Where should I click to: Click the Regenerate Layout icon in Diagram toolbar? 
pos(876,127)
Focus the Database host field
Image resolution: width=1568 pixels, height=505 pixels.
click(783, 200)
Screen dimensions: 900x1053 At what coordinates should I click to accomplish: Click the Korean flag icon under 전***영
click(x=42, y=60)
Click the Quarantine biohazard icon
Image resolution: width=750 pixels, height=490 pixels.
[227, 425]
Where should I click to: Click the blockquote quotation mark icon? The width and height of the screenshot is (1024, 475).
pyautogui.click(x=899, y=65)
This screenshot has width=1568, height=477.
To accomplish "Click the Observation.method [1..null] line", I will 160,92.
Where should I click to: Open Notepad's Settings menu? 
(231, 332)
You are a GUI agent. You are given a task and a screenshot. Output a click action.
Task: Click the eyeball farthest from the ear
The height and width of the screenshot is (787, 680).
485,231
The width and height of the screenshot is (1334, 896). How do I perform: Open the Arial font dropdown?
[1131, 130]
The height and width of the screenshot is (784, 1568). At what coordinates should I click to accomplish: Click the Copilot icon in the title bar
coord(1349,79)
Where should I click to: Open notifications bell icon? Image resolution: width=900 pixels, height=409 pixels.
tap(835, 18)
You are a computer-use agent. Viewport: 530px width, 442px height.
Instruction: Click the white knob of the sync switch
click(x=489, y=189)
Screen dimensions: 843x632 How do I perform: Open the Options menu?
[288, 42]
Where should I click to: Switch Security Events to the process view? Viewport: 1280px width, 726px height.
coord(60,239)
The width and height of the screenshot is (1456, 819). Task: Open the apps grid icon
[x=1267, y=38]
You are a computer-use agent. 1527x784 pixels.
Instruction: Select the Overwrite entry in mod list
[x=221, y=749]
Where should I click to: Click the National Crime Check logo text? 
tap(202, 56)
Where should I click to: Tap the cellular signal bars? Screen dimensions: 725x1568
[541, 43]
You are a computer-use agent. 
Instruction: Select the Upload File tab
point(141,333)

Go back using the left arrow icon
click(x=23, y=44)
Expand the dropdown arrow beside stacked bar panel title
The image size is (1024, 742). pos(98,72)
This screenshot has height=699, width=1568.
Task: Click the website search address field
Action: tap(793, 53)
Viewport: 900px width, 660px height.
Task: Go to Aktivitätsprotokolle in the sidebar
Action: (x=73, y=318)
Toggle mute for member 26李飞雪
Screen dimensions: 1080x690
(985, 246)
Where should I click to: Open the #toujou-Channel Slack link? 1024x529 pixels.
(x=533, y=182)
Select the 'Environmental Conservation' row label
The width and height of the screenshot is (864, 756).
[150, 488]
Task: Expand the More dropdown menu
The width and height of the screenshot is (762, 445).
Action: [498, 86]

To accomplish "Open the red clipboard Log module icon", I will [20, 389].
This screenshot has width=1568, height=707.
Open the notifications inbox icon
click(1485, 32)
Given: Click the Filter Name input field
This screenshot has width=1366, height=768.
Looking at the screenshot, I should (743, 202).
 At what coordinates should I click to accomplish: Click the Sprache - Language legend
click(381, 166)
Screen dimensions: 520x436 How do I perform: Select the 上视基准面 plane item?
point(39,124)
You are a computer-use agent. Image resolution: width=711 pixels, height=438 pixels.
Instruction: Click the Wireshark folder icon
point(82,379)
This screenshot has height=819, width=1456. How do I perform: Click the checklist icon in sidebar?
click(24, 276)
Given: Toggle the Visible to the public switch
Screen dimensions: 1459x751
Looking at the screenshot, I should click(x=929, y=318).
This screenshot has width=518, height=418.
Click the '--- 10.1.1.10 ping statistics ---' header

----

## WORK TO BE COMPLETED
How many lines of the data above contain the string "Toggle"? Case matters. Answer with the number alone.

## ANSWER TO THE EXERCISE
2